Aprendizagens...

Em alguns momentos de nossa vida precisamos resgatar nossas memórias e as aprendizagens que nelas estão armazenadas.

Esta é uma das muitas histórias vividas que me ajudaram a aprender e a encarar a vida com mais tranquilidade.

_ Boa tarde, tia Regina!

_ Boa tarde, Fabrício!

_Boa tarde, tia Regina!

_ Boa tarde, Fabrício!

Assim começava mais uma tarde naquela Escola Classe, em Brasília. Aquela pequena criatura chegava com sua mãe, uma mulher de meia – idade e bem cuidada, dava-lhe um beijo de despedida e vinha ao nosso encontro com aquele sorriso maroto dando “boa tarde” a todos. Segurava a mão da sua “tia” Regina e feliz dirigia-se para a sala de aula.

Eu, a outra “tia” Regina, ficava observando os passos um tanto desengonçados atravessando o pátio. Ele levantava a outra mãozinha para cima como e estivesse sambando e com sua voz um tanto cavernosa, entoava sua canção preferida e a professora o acompanhava. Sua alegria contagiava, tomava conta do ambiente.

Quantos sóis brilharam com a chegada dessa criança! Para nós ele era uma bênção, uma criança pra lá de especial...

Nossa escola atendia aos alunos portadores de necessidades especiais, entre eles alguns possuidores de Síndrome de Down, como Fabrício, e ainda havia os com deficiência visual.

Eu estava me preparando para mudar de cidade e, consequentemente, me afastaria do serviço. Era junho e nos preparávamos para a festa junina. Seria minha última festa naquela escola e queria que fosse a melhor de todas. Toda a turma estava animada, preparávamos as quadrilhas, os enfeites para sexta-feira, mas Fabrício adoeceu e não poderia participar.

Quinta-feira, eu e a Regina, sua professora, fomos ao hospital visitá-lo. Aproveitaria o momento para despedir-me dele, pois no sábado embarcaria para minha nova cidade.

Sabíamos que o coração de Fabrício não funcionava muito bem. Ele estava muito fraco.

Entramos no quarto do hospital. Seus pais nos receberam. Fabrício nos olhou com os mesmos olhinhos marotos de sempre e falou baixinho, esboçando um sorriso; “As duas tias Reginas estão aqui, mãe!”

Conversamos e brincamos um pouquinho com ele, pois se cansava rapidamente.

Os olhos de seus pais estavam marejados e nós fazíamos o maior esforço para sorrir e não nos mostrarmos tristes.

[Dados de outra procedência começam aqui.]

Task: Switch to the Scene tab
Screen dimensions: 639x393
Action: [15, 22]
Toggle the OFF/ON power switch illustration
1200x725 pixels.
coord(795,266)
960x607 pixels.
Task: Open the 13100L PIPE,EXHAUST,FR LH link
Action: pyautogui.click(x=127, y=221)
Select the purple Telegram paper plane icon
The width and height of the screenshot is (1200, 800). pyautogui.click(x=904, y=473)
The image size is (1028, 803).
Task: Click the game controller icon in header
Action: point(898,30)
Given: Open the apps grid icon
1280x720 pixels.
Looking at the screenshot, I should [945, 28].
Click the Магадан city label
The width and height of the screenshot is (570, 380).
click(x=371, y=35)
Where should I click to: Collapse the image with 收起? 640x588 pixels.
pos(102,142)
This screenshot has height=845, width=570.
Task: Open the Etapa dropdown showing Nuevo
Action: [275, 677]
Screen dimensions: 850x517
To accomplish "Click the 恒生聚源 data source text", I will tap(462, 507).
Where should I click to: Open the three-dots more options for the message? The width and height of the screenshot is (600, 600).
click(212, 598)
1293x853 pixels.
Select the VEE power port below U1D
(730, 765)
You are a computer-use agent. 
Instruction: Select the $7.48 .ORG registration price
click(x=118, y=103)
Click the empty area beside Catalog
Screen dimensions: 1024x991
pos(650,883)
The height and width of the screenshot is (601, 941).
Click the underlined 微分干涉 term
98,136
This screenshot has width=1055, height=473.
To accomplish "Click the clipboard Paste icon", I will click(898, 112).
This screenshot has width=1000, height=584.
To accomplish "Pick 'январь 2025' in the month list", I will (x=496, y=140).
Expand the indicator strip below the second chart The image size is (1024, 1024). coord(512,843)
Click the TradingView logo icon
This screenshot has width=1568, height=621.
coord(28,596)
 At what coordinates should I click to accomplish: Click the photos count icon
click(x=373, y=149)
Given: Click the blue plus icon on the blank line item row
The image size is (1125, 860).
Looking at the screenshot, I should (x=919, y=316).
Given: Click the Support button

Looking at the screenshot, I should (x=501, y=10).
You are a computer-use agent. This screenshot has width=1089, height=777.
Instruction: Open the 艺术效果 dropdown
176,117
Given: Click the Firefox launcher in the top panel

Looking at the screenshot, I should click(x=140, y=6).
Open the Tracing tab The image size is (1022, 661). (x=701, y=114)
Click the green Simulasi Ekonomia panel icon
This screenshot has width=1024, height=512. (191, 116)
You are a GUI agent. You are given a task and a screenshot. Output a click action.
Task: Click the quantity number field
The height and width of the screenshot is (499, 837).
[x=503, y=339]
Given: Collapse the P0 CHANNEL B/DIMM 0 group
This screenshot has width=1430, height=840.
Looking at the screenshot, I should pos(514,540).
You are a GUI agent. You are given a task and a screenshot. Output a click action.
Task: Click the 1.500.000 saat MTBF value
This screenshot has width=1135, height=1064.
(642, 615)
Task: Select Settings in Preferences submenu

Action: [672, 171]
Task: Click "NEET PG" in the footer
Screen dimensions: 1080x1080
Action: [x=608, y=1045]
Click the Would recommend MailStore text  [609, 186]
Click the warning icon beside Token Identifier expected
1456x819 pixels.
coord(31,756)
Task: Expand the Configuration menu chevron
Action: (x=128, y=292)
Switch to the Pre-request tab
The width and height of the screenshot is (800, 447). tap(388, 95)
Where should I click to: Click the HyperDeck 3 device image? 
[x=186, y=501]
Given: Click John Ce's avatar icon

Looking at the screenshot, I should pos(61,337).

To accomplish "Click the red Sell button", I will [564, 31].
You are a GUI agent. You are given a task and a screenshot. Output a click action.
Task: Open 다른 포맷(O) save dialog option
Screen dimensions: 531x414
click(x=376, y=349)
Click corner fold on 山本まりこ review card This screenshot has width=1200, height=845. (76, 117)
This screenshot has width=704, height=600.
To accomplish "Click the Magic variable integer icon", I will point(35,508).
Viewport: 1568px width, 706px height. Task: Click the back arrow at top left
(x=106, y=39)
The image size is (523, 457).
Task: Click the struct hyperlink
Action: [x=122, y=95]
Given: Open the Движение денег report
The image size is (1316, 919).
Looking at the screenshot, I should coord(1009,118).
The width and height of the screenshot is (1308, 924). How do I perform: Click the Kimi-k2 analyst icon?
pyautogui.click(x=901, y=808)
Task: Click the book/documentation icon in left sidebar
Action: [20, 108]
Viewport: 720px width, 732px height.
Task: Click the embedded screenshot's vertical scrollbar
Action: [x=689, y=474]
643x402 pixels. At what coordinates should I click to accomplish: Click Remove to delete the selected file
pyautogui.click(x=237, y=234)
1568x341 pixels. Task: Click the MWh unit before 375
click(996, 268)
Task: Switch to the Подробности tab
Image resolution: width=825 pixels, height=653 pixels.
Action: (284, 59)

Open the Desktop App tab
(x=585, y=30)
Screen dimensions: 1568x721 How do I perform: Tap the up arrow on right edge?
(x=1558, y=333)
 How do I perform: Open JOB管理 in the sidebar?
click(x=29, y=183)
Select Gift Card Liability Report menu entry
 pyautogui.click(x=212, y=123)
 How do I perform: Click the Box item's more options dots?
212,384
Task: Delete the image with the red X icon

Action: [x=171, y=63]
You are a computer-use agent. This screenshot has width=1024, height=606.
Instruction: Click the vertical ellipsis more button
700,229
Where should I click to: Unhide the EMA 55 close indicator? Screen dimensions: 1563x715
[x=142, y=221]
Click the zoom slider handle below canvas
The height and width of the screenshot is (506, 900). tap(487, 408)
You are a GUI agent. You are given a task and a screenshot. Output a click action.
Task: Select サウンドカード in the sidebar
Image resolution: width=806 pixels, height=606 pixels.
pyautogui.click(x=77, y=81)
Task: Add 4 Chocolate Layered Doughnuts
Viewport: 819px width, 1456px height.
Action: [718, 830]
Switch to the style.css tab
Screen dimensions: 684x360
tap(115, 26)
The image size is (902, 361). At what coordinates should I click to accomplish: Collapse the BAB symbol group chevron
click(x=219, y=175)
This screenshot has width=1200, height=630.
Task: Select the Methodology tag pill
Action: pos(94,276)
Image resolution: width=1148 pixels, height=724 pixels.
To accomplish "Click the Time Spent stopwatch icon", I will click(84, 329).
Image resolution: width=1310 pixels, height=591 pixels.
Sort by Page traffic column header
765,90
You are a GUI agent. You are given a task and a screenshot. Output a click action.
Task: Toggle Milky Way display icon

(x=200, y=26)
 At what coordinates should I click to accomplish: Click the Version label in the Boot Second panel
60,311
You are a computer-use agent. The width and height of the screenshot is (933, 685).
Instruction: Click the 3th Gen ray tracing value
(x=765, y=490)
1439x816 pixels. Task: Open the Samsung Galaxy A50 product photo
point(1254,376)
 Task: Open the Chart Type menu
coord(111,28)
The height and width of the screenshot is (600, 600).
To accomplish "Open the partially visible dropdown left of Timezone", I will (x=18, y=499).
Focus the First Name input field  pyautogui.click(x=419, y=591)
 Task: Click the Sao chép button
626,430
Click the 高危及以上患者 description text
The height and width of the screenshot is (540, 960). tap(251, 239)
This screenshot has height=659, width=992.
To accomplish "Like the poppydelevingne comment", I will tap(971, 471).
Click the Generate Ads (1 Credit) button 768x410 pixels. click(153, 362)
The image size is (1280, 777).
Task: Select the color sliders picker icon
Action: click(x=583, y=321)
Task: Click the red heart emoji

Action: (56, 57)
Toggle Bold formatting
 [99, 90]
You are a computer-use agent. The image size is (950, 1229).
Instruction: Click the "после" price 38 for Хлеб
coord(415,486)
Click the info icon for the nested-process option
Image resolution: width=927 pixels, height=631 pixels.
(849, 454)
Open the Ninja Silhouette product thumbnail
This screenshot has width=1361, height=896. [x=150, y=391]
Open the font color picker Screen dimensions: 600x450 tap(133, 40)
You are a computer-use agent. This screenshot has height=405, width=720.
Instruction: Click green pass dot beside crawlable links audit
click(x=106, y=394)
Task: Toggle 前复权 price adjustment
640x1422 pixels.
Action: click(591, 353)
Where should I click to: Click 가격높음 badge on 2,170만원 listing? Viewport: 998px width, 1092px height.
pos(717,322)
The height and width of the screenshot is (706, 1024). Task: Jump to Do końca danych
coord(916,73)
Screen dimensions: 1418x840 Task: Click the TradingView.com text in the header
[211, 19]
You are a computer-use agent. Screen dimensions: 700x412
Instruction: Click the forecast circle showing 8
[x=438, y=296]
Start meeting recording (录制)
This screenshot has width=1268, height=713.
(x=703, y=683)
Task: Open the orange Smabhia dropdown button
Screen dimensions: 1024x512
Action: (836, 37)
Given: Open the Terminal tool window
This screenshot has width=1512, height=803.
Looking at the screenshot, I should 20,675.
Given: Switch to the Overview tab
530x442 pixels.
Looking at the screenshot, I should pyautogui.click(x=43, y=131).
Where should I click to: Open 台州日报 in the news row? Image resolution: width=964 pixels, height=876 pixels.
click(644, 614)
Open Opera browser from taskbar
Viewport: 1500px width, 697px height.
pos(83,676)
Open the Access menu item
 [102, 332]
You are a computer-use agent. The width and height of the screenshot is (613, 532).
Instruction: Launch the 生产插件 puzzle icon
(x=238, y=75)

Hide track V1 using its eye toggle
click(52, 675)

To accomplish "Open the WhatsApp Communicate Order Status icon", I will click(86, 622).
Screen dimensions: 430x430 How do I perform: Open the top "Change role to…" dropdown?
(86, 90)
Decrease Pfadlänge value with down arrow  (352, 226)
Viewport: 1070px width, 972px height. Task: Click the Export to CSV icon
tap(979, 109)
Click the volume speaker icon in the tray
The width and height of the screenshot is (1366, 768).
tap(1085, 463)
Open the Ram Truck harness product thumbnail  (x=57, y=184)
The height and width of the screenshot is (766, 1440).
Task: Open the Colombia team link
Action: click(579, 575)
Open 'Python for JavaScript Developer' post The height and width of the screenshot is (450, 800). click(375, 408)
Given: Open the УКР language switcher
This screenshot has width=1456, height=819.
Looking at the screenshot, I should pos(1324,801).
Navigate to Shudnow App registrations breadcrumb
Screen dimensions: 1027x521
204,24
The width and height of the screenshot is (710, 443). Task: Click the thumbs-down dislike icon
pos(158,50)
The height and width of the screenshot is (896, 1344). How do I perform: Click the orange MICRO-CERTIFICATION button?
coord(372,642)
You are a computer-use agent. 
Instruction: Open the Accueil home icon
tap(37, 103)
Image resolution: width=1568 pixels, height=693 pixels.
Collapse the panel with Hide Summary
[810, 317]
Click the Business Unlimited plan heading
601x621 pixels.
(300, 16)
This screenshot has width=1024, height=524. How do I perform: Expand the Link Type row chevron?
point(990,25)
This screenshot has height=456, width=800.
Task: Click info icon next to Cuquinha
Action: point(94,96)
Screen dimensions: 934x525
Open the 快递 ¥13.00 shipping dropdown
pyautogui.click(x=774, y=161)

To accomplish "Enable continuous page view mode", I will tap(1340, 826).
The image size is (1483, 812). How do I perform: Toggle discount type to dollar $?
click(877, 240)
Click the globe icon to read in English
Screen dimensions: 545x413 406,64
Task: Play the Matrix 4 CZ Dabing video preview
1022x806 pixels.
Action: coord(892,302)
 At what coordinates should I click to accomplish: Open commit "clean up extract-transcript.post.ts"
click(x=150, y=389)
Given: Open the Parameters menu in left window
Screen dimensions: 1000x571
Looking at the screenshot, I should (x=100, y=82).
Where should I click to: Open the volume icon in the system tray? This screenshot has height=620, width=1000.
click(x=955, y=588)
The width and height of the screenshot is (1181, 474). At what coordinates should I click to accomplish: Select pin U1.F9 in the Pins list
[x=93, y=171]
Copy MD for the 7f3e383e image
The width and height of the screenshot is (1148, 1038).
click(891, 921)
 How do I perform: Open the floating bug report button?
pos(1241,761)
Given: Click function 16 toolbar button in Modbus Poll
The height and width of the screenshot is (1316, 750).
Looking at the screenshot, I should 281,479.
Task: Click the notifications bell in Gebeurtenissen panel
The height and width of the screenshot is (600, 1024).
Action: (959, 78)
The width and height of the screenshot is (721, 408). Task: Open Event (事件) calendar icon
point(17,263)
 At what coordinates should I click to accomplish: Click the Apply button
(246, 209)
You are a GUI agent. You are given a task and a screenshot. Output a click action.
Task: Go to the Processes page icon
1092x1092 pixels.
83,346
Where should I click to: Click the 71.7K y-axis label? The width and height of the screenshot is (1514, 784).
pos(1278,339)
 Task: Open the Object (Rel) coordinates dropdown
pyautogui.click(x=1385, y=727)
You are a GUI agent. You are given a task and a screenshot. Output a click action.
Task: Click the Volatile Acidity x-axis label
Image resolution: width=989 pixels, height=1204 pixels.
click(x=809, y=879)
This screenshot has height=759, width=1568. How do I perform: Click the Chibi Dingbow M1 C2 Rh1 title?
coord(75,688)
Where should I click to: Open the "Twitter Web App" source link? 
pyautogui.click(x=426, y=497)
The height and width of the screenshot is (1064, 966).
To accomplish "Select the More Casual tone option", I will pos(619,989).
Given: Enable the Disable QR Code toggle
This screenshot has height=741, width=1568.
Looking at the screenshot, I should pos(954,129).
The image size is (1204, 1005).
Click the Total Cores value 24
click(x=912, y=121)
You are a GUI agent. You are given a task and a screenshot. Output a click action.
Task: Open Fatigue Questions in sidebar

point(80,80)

Contei para ele que estava de partida, que moraria em outro lugar, mas que não o esqueceria porque ele era muito especial e que pretendia voltar para revê-lo. Dei-lhe um beijo e ele retribuiu.

Fomos embora tristes, mas precisávamos terminar os arranjos da nossa festa que foi muito boa.

Sábado embarquei, como previsto. Instalei-me em minha nova moradia, enfrentaria muitos novos desafios. As lembranças de meus queridos colegas e alunos me deixavam um tanto triste, pois sentia saudade. Ainda hoje, sinto.

Passaram-se aproximadamente, duas semanas e recebi um telefonema de minha amiga Regina contando que o Fabrício havia nos deixado. Seu coraçãozinho não agüentou. Chorei, entristeci, não tive tempo de voltar para revê-lo, mas sabia que aquele menino, tão querido, não gostaria de ver tristeza.

Ele foi um grande mestre na arte de viver de bem com a vida.

Então, quando sinto que a tristeza quer tomar conta de mim e que o desânimo quer se instalar, resgato a lembrança do menino que tanto me alegrou. Realmente, aquele coração era pequeno demais para suportar a grandeza da alma daquela criaturinha que eu tive a felicidade de conhecer. Agradeço a Deus por isso.

Se você em algum momento, por algum motivo, se sentir muito triste, resgate esta história, levante os dedos indicadores para cima, sorria, sambe, mesmo que não saiba sambar, e entoe como Fabrício: “É a vida, é bonita e é bonita! Viver e não ter a vergonha de ser feliz...

Para Regina Melo, companheira de muitas horas.